2.13. Connexxion heeft mr. Broos bij e-mail van 9 maart 2010, voor zover hier van belang, het volgende geschreven:
“Wij hebben gisteren nader gesproken met het beveiligingsbedrijf dat ons de extra in te zetten mensen moet gaan leveren. Er zijn op korte termijn mogelijkheden voor.”
2.14. Mr. Broos heeft Connexxion bij e-mail van 9 maart 2010, voor zover hier van belang, het volgende geschreven:
“Voor de goede orde, cliënte houdt vast aan volledige nakoming van het convenant. Dit houdt in dat er dagelijks 6 fte VIC-medewerkers dienen te worden ingezet voor Zaandam. In het convenant is tevens overeengekomen dat deze VIC-medewerkers komen uit de gehele regionale groep VIC.
(…)
Cliënte is nochtans bereid om in te stemmen met tijdelijke inzet van beveiligingspersoneel dat extern word ingehuurd dit in afwachting van de uitkomst van de komende gesprekken, mits u garandeert dat dit ingehuurde beveiligpersoneel dezelfde taken kunnen en zullen verrichten als VIC-medewerkers.”

## [Gegevensblok]
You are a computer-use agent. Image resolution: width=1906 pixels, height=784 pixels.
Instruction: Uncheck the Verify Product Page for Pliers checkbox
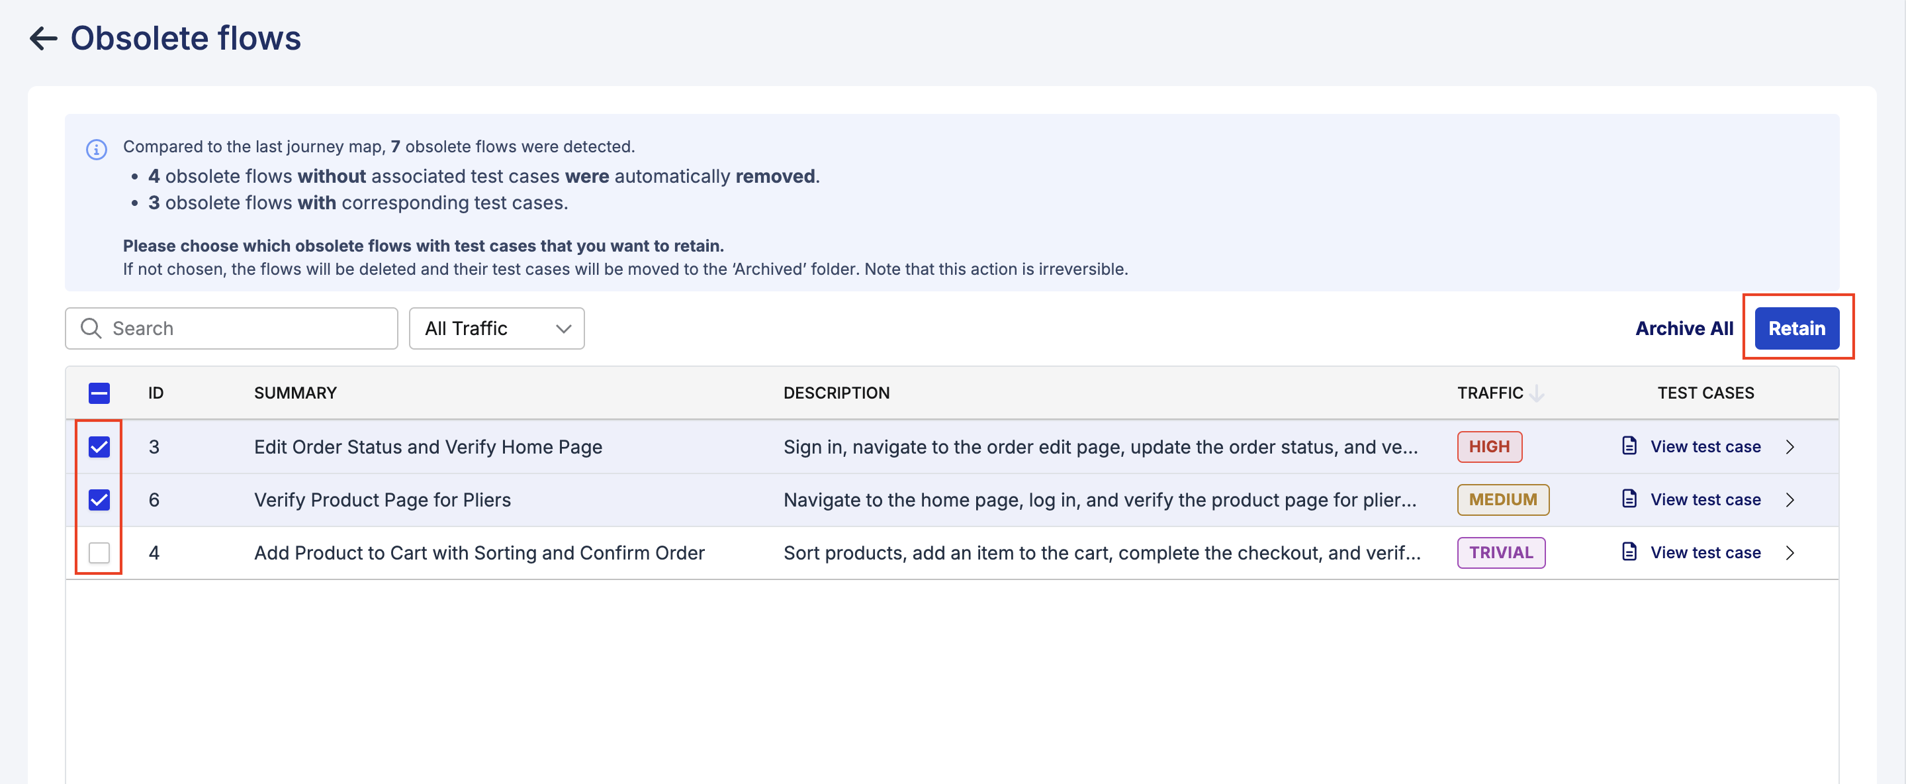point(99,500)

## [Opgave 1]
Beantwoord op basis van het fragment hierboven de volgende vragen:
(a) Op welke datum stuurde Connexxion mr. Broos de aangehaalde e-mail?
(b) Hoeveel fte VIC-medewerkers moeten volgens het convenant dagelijks voor Zaandam worden ingezet?
(c) Onder welke voorwaarde stemt cliënte in met tijdelijke inzet van extern ingehuurd beveiligingspersoneel?
## [Opgave 2]
Vertaal de zin "Er zijn op korte termijn mogelijkheden voor." uit het fragment in het Engels.
## [Opgave 3]
Vat het fragment samen in twee zinnen.

## [Uitgewerkt antwoord 1]
(a) Op 9 maart 2010.
(b) 6 fte.
(c) Mits gegarandeerd wordt dat het ingehuurde beveiligingspersoneel dezelfde taken kan en zal verrichten als VIC-medewerkers.

## [Uitgewerkt antwoord 2]
There are options for this in the short term.

## [Uitgewerkt antwoord 3]
Connexxion meldde mr. Broos op 9 maart 2010 per e-mail dat zij had gesproken met het beveiligingsbedrijf dat de extra mensen moet leveren en dat daarvoor op korte termijn mogelijkheden zijn. Mr. Broos antwoordde dezelfde dag dat cliënte vasthoudt aan volledige nakoming van het convenant, dus dagelijks 6 fte VIC-medewerkers voor Zaandam, maar tijdelijk extern ingehuurd beveiligingspersoneel accepteert als gegarandeerd wordt dat dat dezelfde taken kan en zal verrichten als VIC-medewerkers.